The reasons for feeling disconnected and discontent are varied and to truly address we must look at all aspects of our lives – physical, emotional and circumstantial. Current treatment is often drug therapy and psychotherapy, whilst the profound effect of what we eat on how we feel and behave can be overlooked. A low mood for example can have less to do with external factors than with deficiency in nutrients such as the B vitamins, zinc, magnesium and essential fats.

Nutrition and mental health involved supplying a good, steady energy source to your brain so that it can be consistent in its reaction, ability and function. it also involves encouraging production of all the neurotransmitters (brain chemicals) that we rely on for appropriate responses in life and the ability to connect positively wit the world around us. The main mood modifying neurotransmitters include serotonin – which keeps us emotionally and socially stable – and dopamine and noradrenaline, which tend to make us more alert and responsive.

Whilst certain foods do have brain chemical changing properties, it is more important to see nutrition and mood in relation to overall diet. As in nutrition, as in life, we want to create balance, calm and avoid the “highs and lows” that leave us drained, emotionally confused, and unable to cope with what life has to throw us.

  1. Eat small, frequent meals preferable containing some protein, such as eggs, beans, lean white meat, fish, tofu, nuts and seeds. Protein should be combined with complex carbohydrates at each meal – even snacks. Protein both slows down release of the sugars in the carbohydrate foods for consistent energy supply to the brain and also provide the building blocks for neurotransmitters.

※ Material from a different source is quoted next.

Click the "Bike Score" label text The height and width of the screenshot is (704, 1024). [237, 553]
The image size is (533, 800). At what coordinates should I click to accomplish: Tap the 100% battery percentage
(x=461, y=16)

  2. Eat a tryptophan source at breakfast and/or lunch, this is the amino acid which gets converted to serotonin, our happy hormone, and is best eaten at the beginning of the day for effect throughout. High sources include fish, poultry, bananas, figs, dates, yoghurt, tuna, organic eggs, soybeans, tofu, almonds and avocado.

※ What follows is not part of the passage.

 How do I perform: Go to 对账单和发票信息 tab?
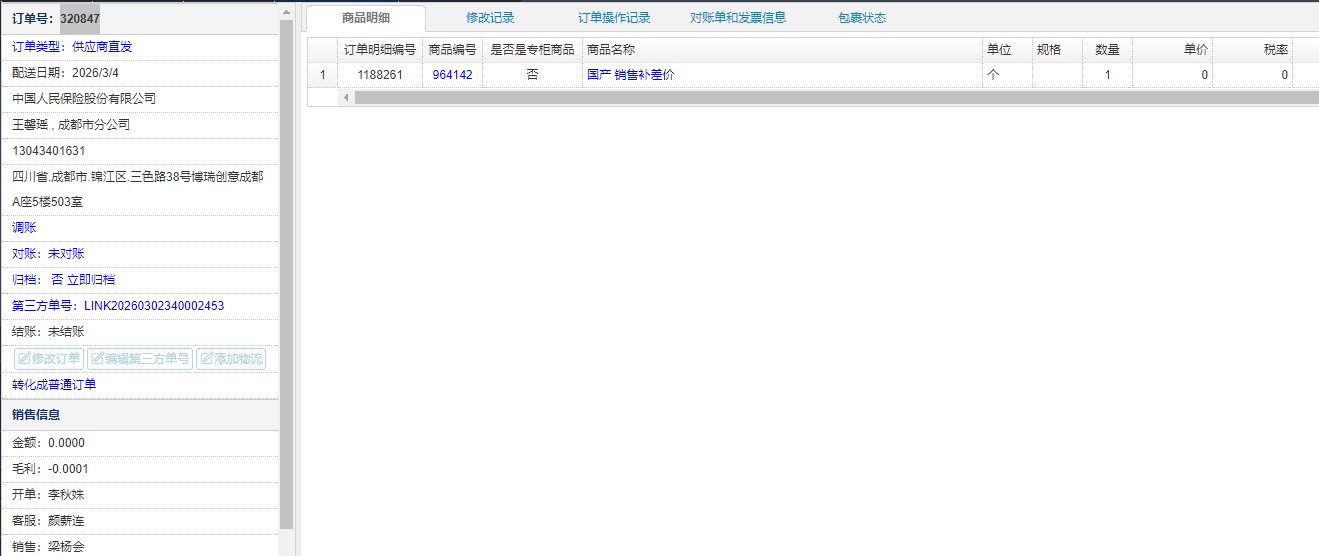738,18
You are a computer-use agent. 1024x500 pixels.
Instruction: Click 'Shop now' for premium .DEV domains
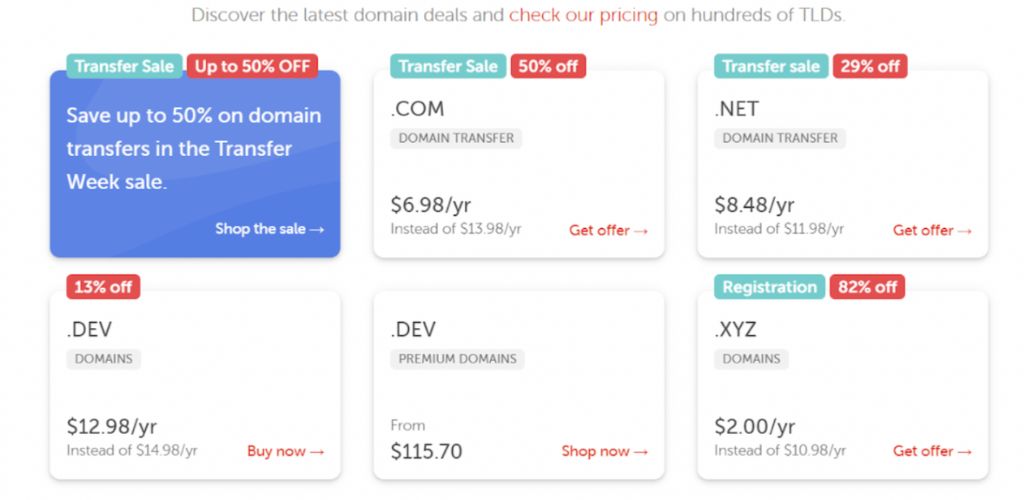click(x=604, y=451)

  3. Omega 3 fatty acids in oily fish like salmon, mackerel, trout and sardines allow the brain to pick up and use neurotransmitters and are shown to be a crucial factor in our brain development and mood regulation. If you are a vegetarian you can get some omega 3 oils from pumpkin seeds, walnuts, flax and hemp but if you suffer from depression or consistently bad moods, you may want to consider a vegan source of the direct omega 3 oil DHA which is available from algae sources.

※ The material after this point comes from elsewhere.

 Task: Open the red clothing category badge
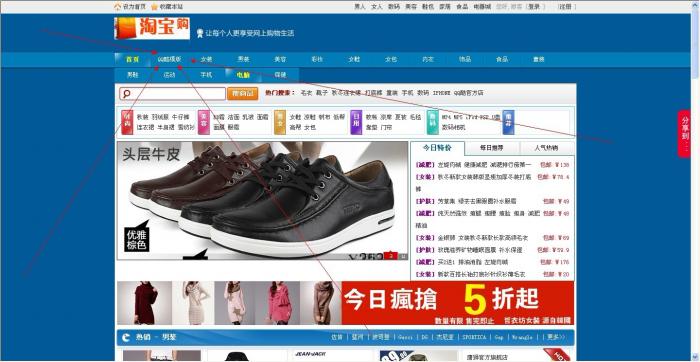click(x=127, y=122)
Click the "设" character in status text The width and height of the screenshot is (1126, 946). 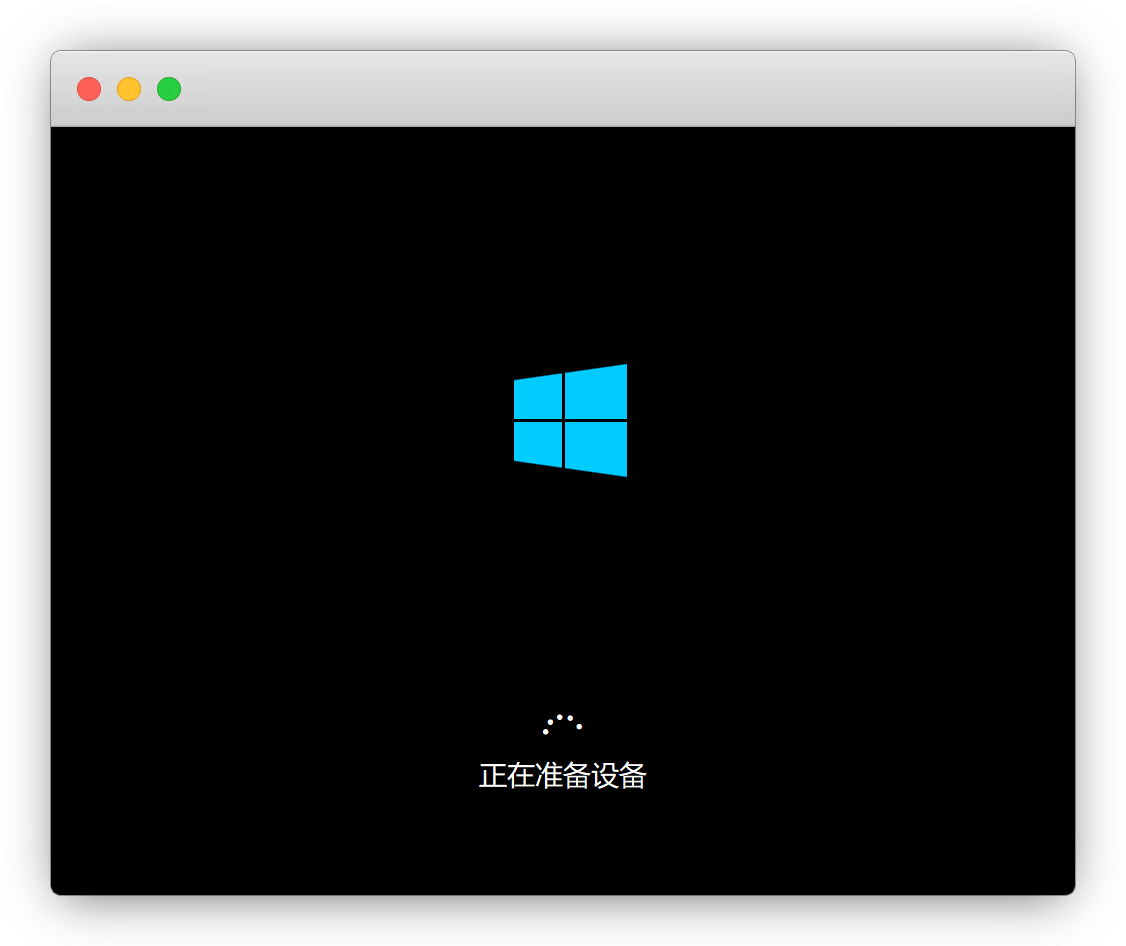point(604,776)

  4. Ensure good magnesium levels by eating whole grains, buckwheat, nuts, dark green leafy vegetables, sunflower and sesame seeds, tofu and tahini – we need this calming mineral in large amounts and it is commonly low in our diets.
  5. Reduce caffeine – it is a stimulant which initially raises serotonin, and elevates mood. However, soon after drinking levels suddenly drop and it causes an increase in anxiety and in nervous and muscle tension.
  6. Respect alcohol, although we can believe that it releases tension it is actually a brain depressant. It also interferes with many brain cell processes, and disrupts normal sleep cycles which has a profound effect on mood. Drinking also causes sudden blood sugar drops and the resulting low mood or even depression.
  7. Identify and change Negative Coping Patterns – these are essentially extreme, numbing activities which deplete serotonin; excessive exercise, smoking, drinking, overeating, emotional outbursts, lack of exercise, chemical dependencies, even retail ‘therapy’.